Яринка улыбалась. Она уже год являлась казначеем родительского комитета класса и знала от остальных мам, что у всех есть проблемы с взаимопониманием с детьми. У Яринки этих проблем больше не было. Маргошка росла дерзким подростком, но это не более, чем кризис переходного возраста. И что бы там ни случилось, в первую очередь Маргарита придет с проблемой к маме. Потому что волчица может пожурить и наказать своего волчонка, но всем перегрызет глотку за свое дитя. Наверное, Яринке удалось то, о чем мечтают многие родители. Наверное, Маргарита получила таких родителей, о которых мечтают многие дети. Когда ребенок понимает, что его дом — это действительно его крепость, что его родители — это действительно самые близкие и родные люди, которые всегда поймут. О своем пути к взаимопониманию с дочерью Яринка будет долго вспоминать с болью. Но будет видеть счастливые глаза Маргариты и понимать — оно того стоило.
Закон равновесия
Если долго очень плохо, то, по закону равновесия, должно прийти хорошее и тоже надолго. Хотелось бы посмотреть на того, кто писал этот закон для Яринки. Шутник, однако. И все же затишье наступило. Такое, что впору испугаться этой тишины и благополучия. Вот только Яринка устала бояться. Волчья шерсть все сильнее выбивалась из-под овечьей шкуры.

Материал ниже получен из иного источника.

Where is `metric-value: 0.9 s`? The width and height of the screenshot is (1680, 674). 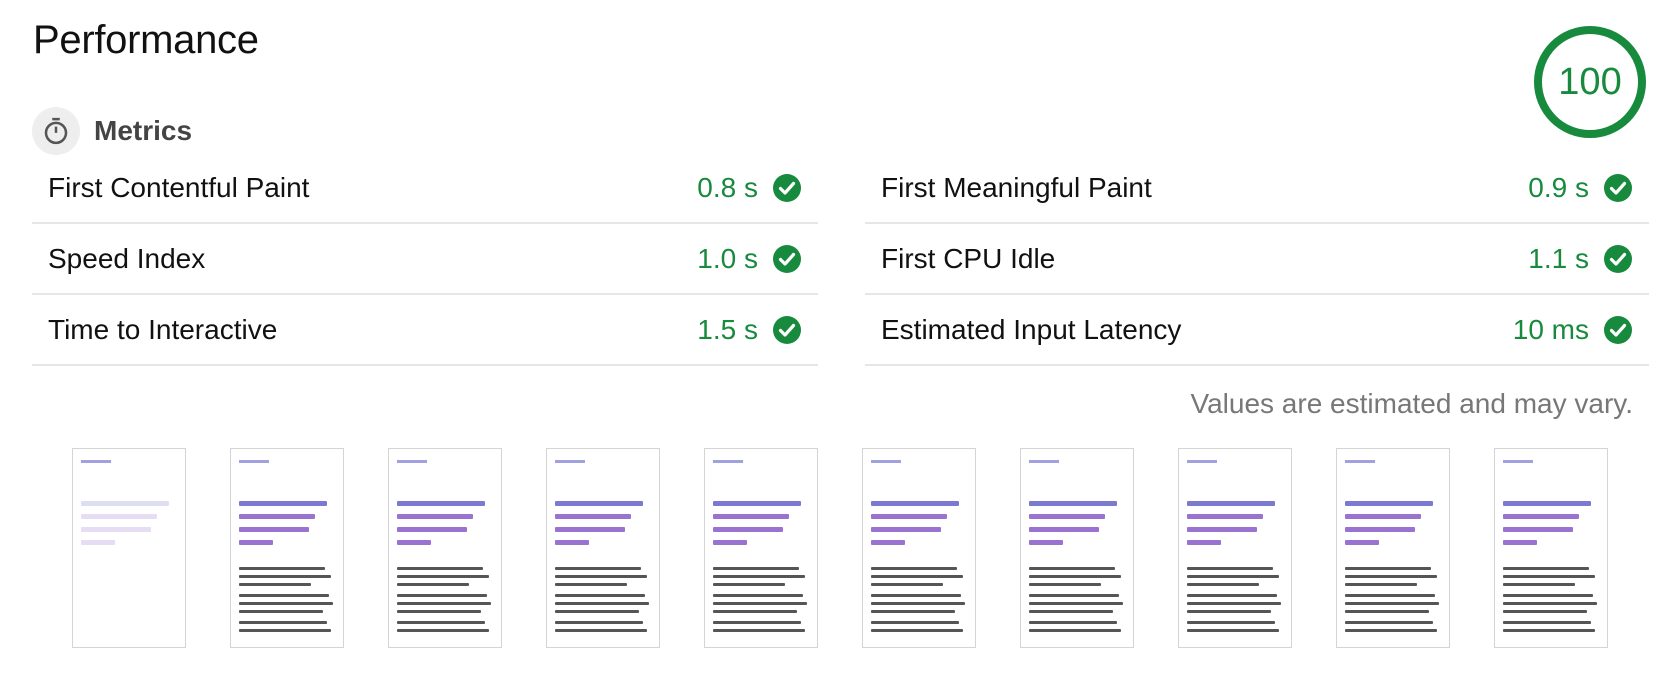
metric-value: 0.9 s is located at coordinates (1558, 187).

— Ирина Владимировна, а вы не меняетесь. Даже в глазах все тот же детский дерзкий задор. Только зная вас, от этого мороз по спине, — поделился наблюдениями гендиректор, разливая по рюмкам водку. Обычный вечер после окончания рабочего дня. Привычное ворчание Сереги на пристрастие "начальства" к алкоголю.

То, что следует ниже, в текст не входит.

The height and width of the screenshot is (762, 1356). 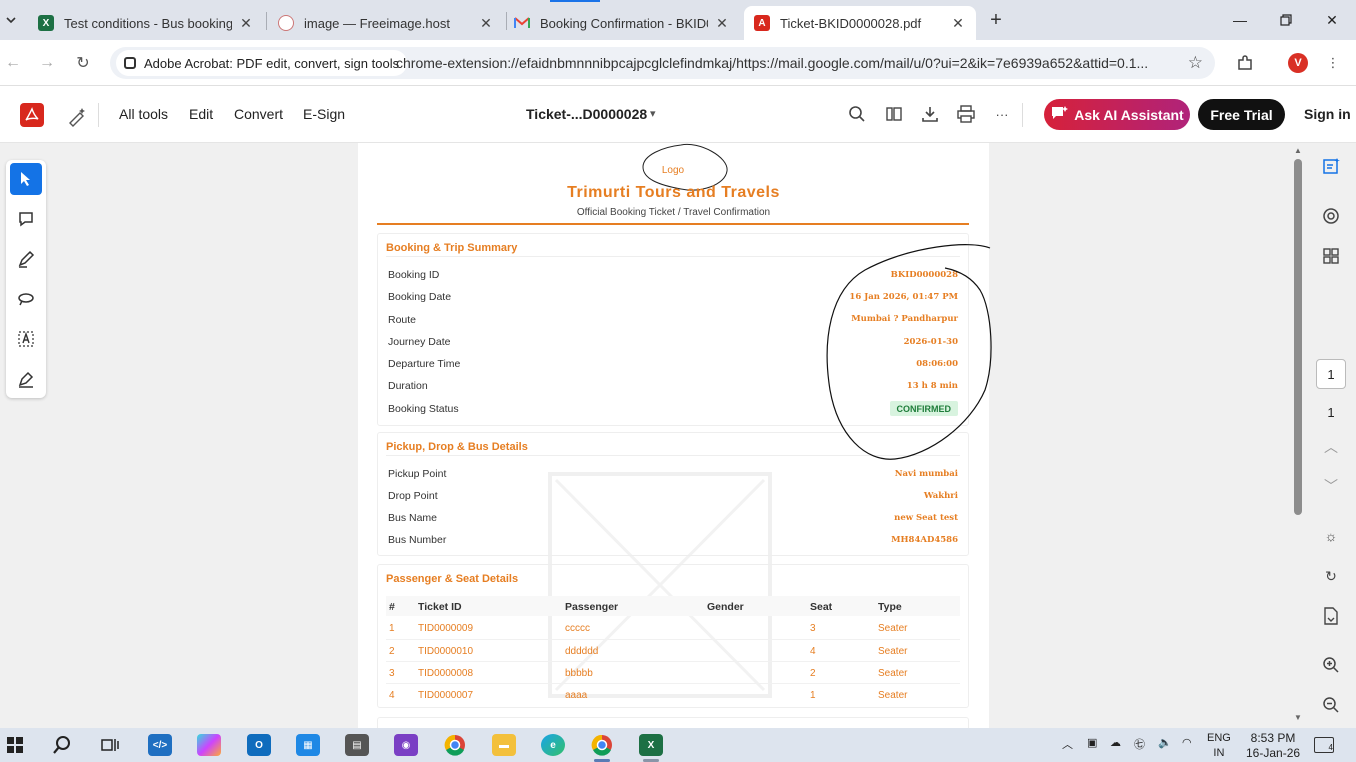 I want to click on print-icon, so click(x=966, y=114).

— Проспиртовалась, вот и сохраняюсь хорошо, — отшутилась Яринка, подтрунивая над Серегой. Не любил он подобных шуток. И посиделок этих не любил. Как признавался сам, чувствовал себя безграмотным и бестолковым мальчиком, который ничего не знает. А они задвигали такие темы дотемна… а иногда и до полуночи. Хуже всего, когда начинали спорить. Когда наружу вылезала затаенная классовая вражда. При всей своей образованности эрудированности и лоске, Б.Н. оставался пролетарием и сыном пролетария. Он держался за идеи коммунизма, равенства. Правда при этом оставался шовинистом, значительно принижающим всякие достоинства женского пола. Женщина, внучка графини, чьих предков расстреляли такие же, как предки гендиректора, Яринка вспыхивала моментально. Истая поклонница Ницше, она не разделяла идей равенства в каком бы то ни было проявлении. Человек должен работать над собой, расти. А кто пустил жизнь на самотек, тот не достоин уважения. Являясь двигателем, настоящим руководителем фирмы, она весьма агрессивно реагировала на фразы типа: "женщина не может стоять у руля".